Microorganisms regulate soil phosphorus fractions in response to low nocturnal temperature by altering the abundance and composition of the pqqC gene rather than that of the phoD gene

Low nocturnal temperature (LNT) is a primary limitation in the greenhouse cultivation of vegetables during winter and spring, because it limits the availability of soil phosphorus (P), causing P-deficient symptoms. However, how LNT affects the P-cycling-related bacterial community composition and the turnover of soil P fractions is unknown.
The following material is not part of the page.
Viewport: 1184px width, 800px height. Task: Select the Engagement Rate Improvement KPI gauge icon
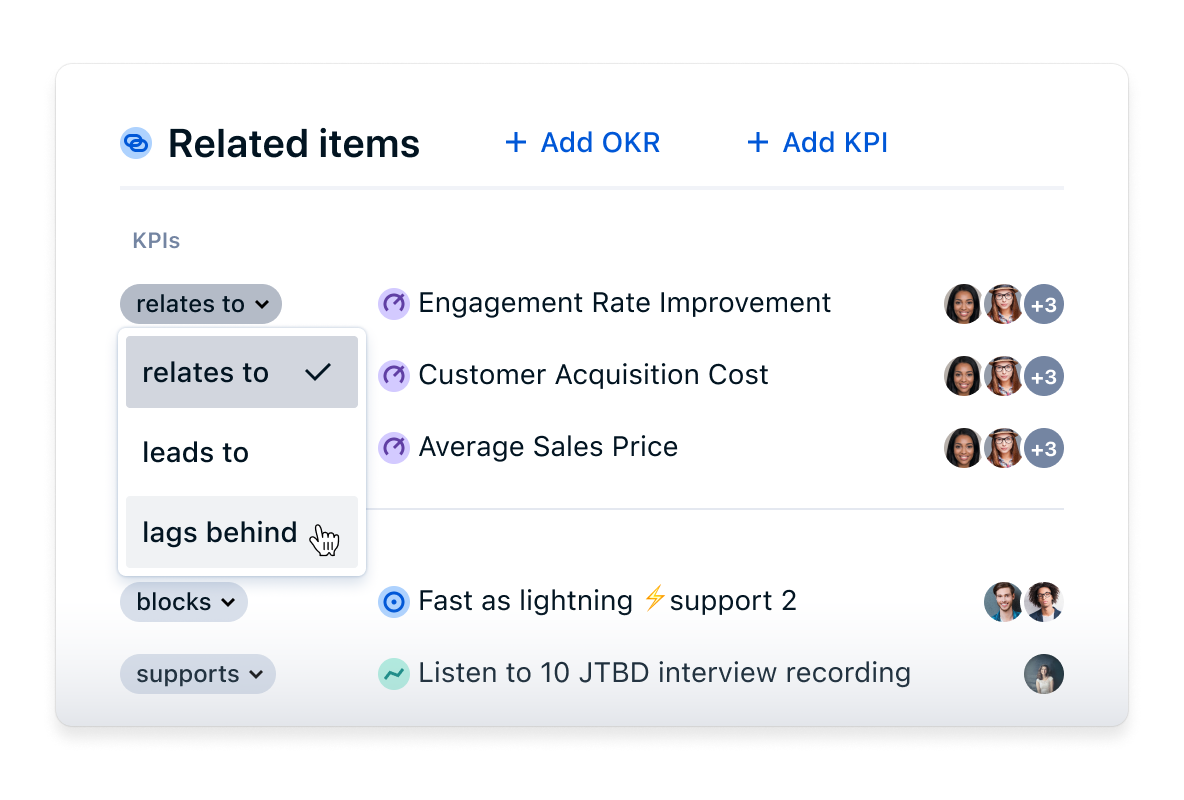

To address this issue, a 40-day indoor incubation experiment was used to investigate the effects of four nocturnal temperatures (15 °C, 12 °C, 9 °C, and 6 °C) on soil P fractions, alkaline phosphomonoesterase (ALP) activity, and the absolute abundance and composition of phoD - and pqqC -harboring microbial community. The low temperature decreased labile inorganic P (LPi) and increased labile organic P (LPo) and moderately labile Pi and Po (MLPi, MLPo). Low temperature decreased phoD and pqqC gene absolute abundance while increasing pqqC -harboring bacterial richness. The classes Actinobacteria , Alphaproteobacteria , and Betaproteobacteria dominated the phoD - and pqqC -harboring taxa in response to low temperature, despite low temperature, which decreased the absolute abundance of the phoD gene, potentially decreasing NaHCO 3 -Po and NaOH-Po mineralization. Moreover, low temperature influenced pqqC gene absolute abundance and pqqC -harboring bacterial community composition, likely decreasing NaOH-Pi solubilization. However, the soil LP and MLP fractions were only significantly correlated by pqqC gene absolute abundance and pqqC -harboring community composition.